Das zweite Argument betraf die ökonomischen Folgen dieser Politik. Wyden sah die Reputation der amerikanischen Hightech-Industrie in Gefahr, wenn Unternehmen wie Google oder Microsoft nicht mehr die Sicherheit der Daten ihrer ausländischen Kunden garantieren könnten. Wyden kennt natürlich deren Verstrickung in die flächendeckende Überwachung. Es ist auch kein Geheimnis, dass etwa Googles Geschäftsmodell auf den gleichen Prinzipien beruht wie das Sicherheitsverständnis der NSA, nämlich möglichst alles von allen zu erfahren. Aber das Argument, Google könnte am Ende von immer weniger ausländischen Kunden etwas erfahren, ist das amerikanische Äquivalent zur deutschen Standortdebatte. Hierzulande sorgt man sich allerdings mehr um die Autoindustrie oder den Maschinenbau.

Revitalisierung der amerikanischen Politik

Wyden weiß, mit wem er es zu tun hat.

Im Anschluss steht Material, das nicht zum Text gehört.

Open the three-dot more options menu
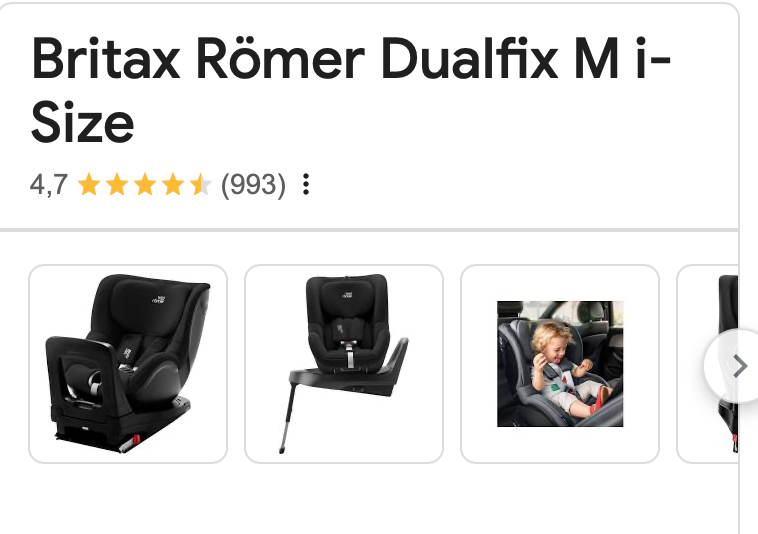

Er ernannte seine Gegner in Politik und Sicherheitsbehörden zu Apologeten des „business as usual“. Sie werden mit allen Mitteln versuchen, dieser Debatte durch kosmetische Zugeständnisse den Wind aus dem Segel zu nehmen. Dazu gehört auch die Diskreditierung der darüber berichtenden Medien als Sicherheitsrisiko und deren Einschüchterung über offene Schikane, wie sie nicht nur der „Guardian“ in Großbritannien erleben musste. Trotzdem war der erste Versuch des Abgeordneten Amash, den Sicherheitsbehörden legislative Ketten anzulegen, im Repräsentantenhaus nur knapp gescheitert. Dessen Kollege Sensenbrenner hatte nach den Anschlägen vom 11. September den „Patriots act“ eingebracht. Es ist nicht ohne Ironie, wenn er am Mittwoch beim Cato-Institut die nächste Initiative namens „Freedom act“ ankündigte, um den Datensammlern der NSA ihre Grenzen aufzuzeigen.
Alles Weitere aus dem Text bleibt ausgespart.